The U.S. Food and Drug Administration (FDA) has distributed multiple press releases warning consumers and health care individuals not to use certain alcohol-based hand sanitizer products. Due to methanol’s dangerous presence (wood alcohol), a liquid material is often used to create fuel and antifreeze for your vehicle. When rubbed on the skin, it can be toxic and life-threatening when ingested.
The FDA’s effort to prevent certain hand sanitizers from entering the U.S. is by placing them on a critical alert. The FDA is proactively working with specific manufacturers to recall all harmful products and is actively encouraging all retailers to remove products from shelves and online purchase hubs. The FDA has also issued warning letters to Eskbiochem S.A. de C.V., an industrial chemical manufacturing company that resides in Celaya, Mexico. These letters are in a request to halt manufacturing regarding the distribution of its products with undeclared methanol amounts and misleading claims that falsely state the FDA’s approval of their product.

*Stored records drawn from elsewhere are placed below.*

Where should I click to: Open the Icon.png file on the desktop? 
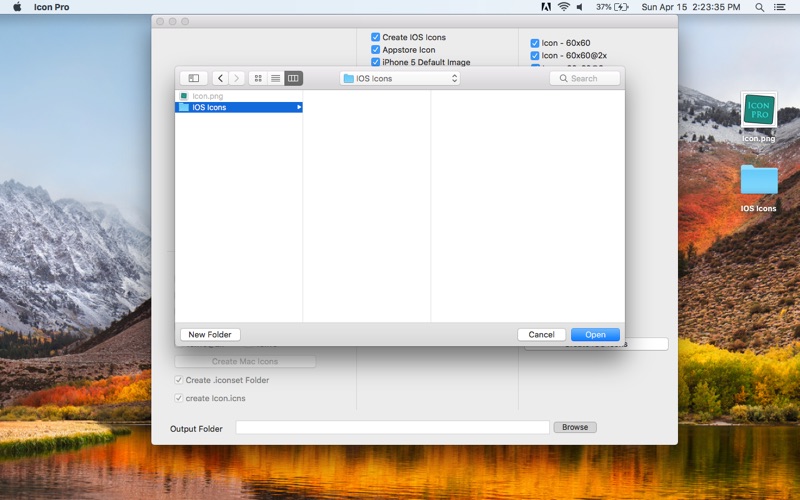(x=759, y=117)
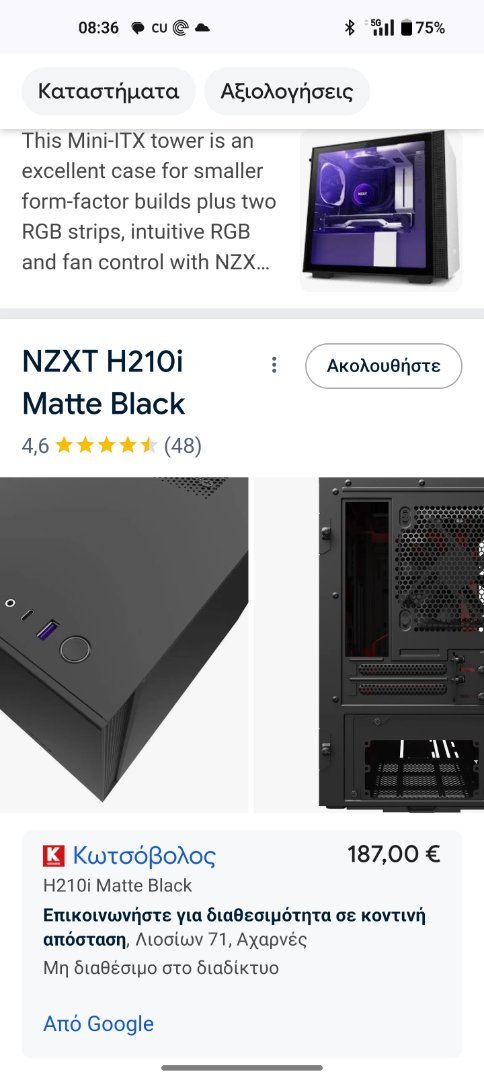Tap the 4,6 star rating row
Image resolution: width=484 pixels, height=1080 pixels.
coord(112,446)
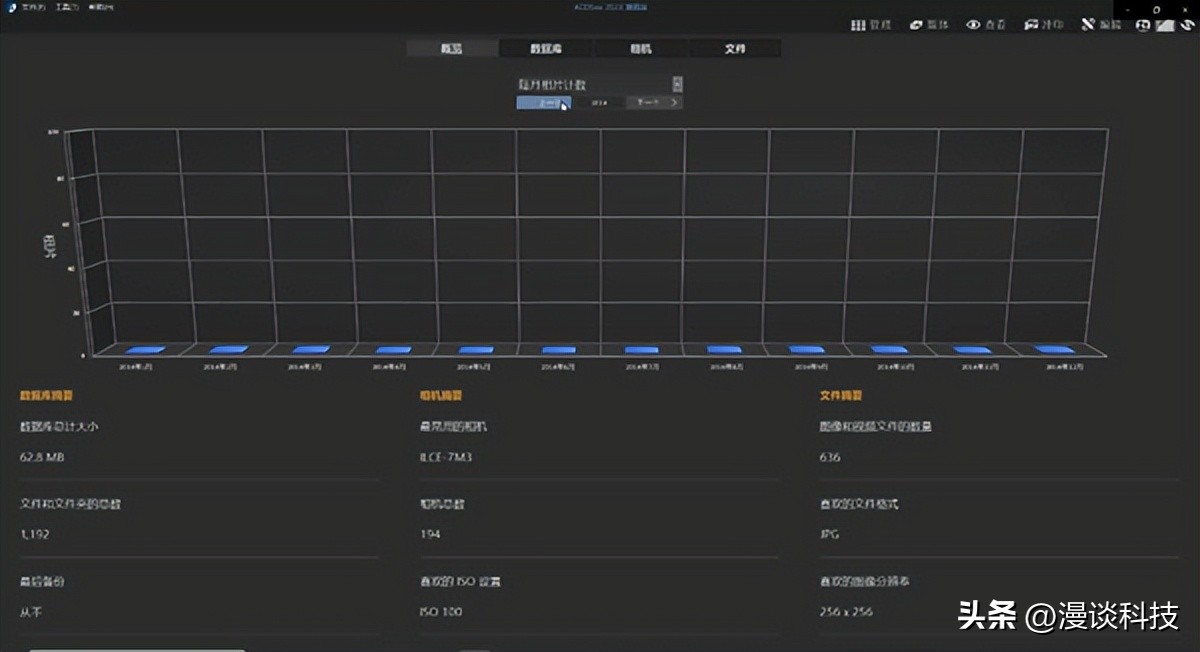
Task: Click the gradient triangle icon in the toolbar
Action: click(x=1167, y=24)
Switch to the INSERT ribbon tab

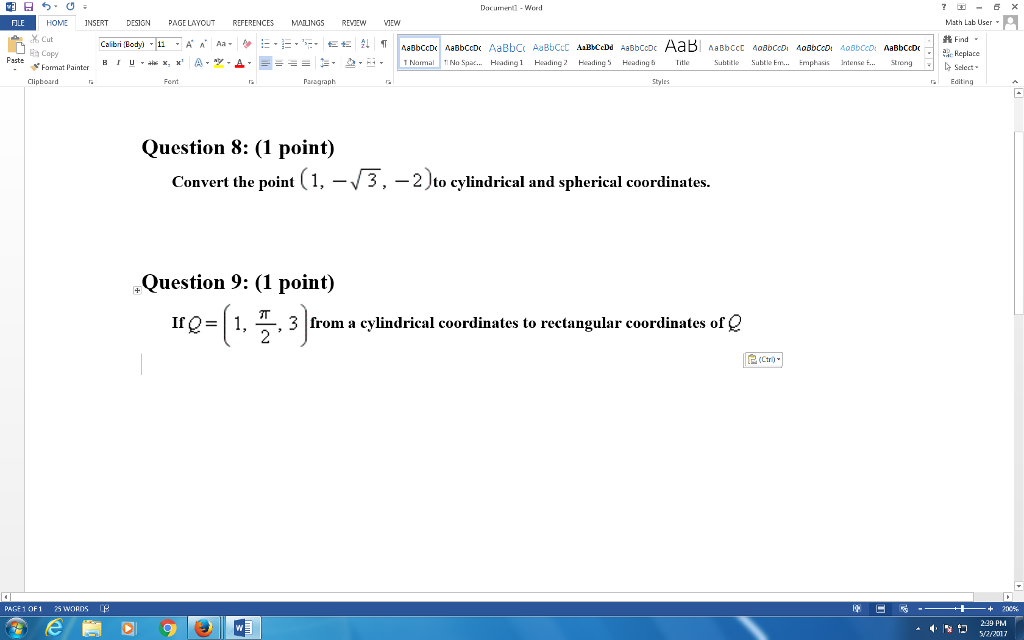tap(96, 22)
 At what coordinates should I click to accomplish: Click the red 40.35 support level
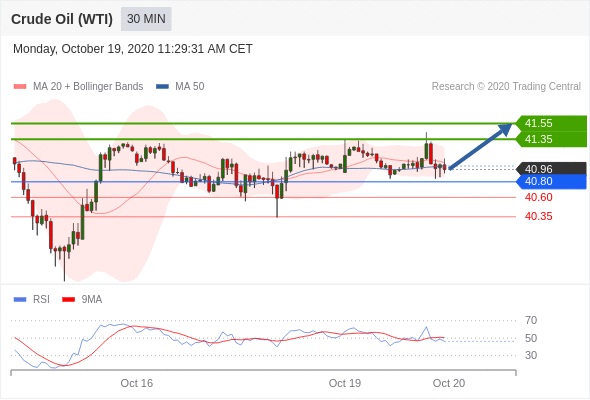coord(538,216)
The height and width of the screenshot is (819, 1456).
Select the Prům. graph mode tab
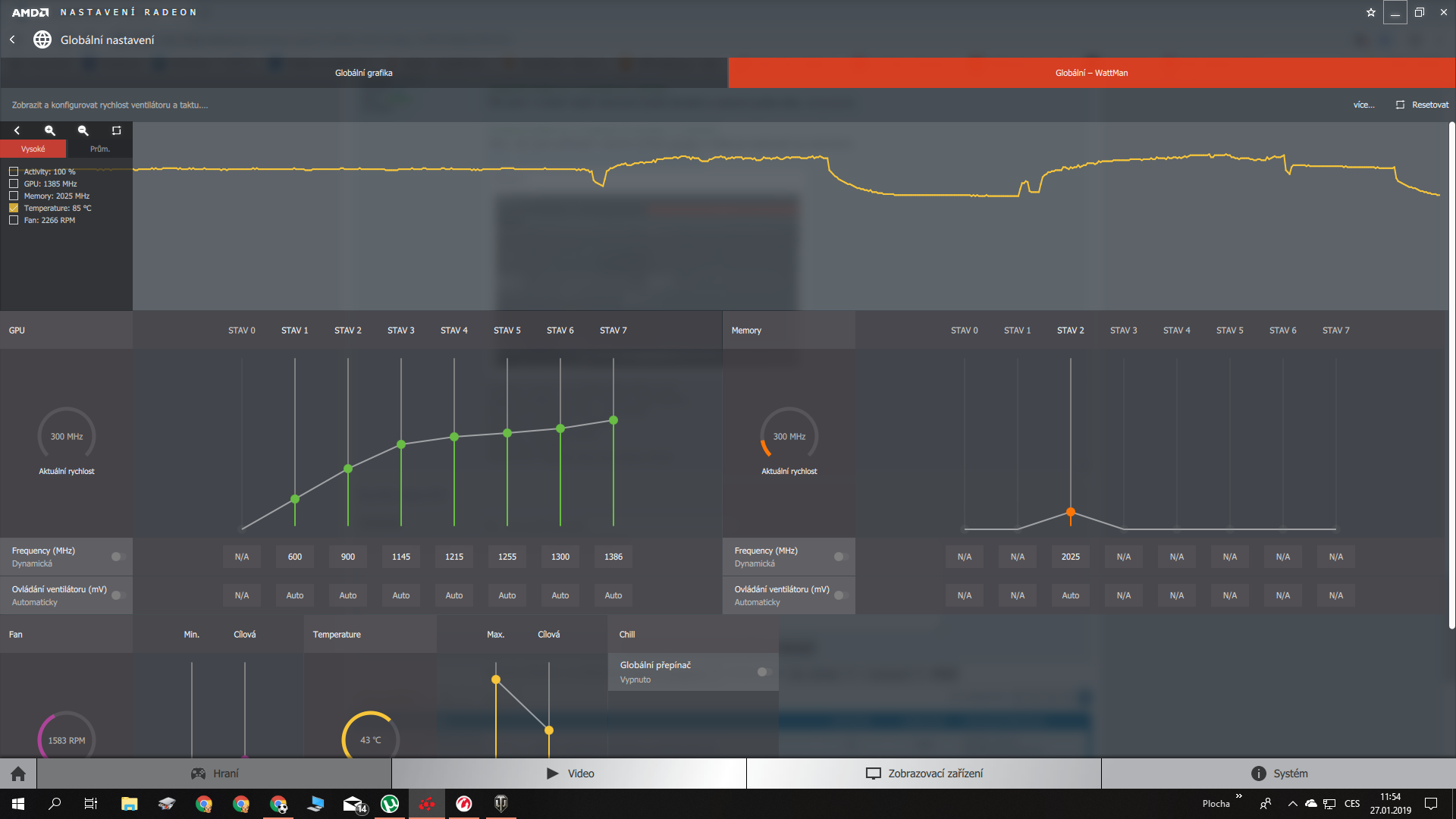pyautogui.click(x=99, y=149)
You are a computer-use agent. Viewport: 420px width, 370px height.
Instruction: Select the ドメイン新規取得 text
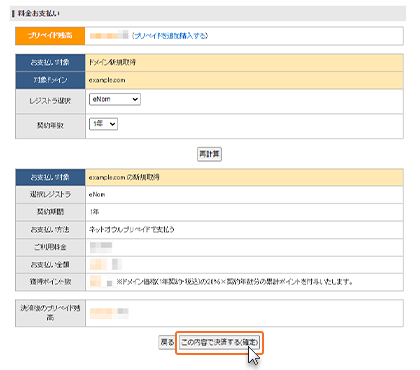(x=112, y=62)
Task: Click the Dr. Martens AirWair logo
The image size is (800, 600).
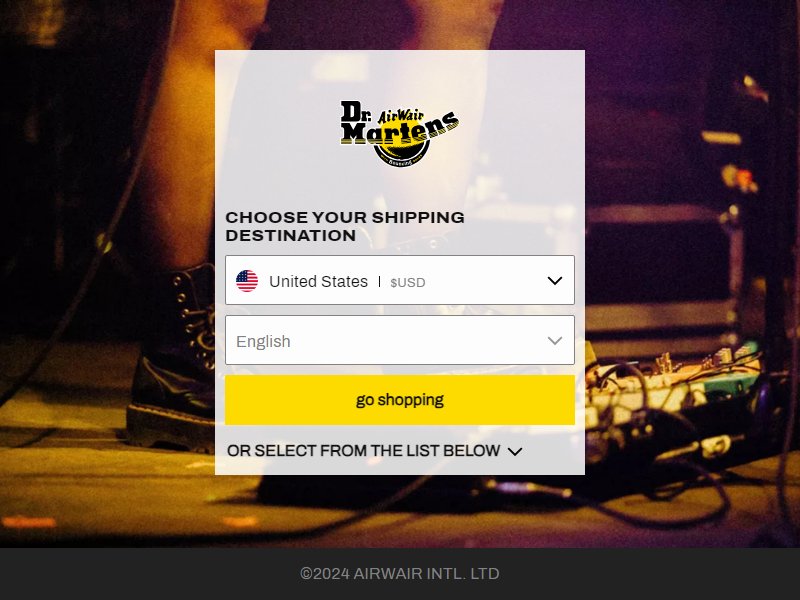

Companies that have purchased the FDA-recalled hand sanitizer are now searching for the challenges of how to handle this faulty material. There may be an opportunity to return these products to the vendor. Still, if the company that purchased the recalled product ends up being forced to dispose of the material themselves, in that case, suppose this will create a more significant complication due to the high alcohol concentration and dumping massive amounts of such product. In that case, it will be registered as hazardous waste when discarded due to its high ignitable potency.
Washing your hands still emphasizes importance amid COVID-19; hand sanitizer needs to be alcohol-based, containing up to 60 percent ethanol enriched substances. The FDA also provided information stating that no drugs, including hand sanitizers, are approved to prevent Coronavirus spread. This leads to a related note that the survey of the amount of disease-causing microbes that the results are ineffective against.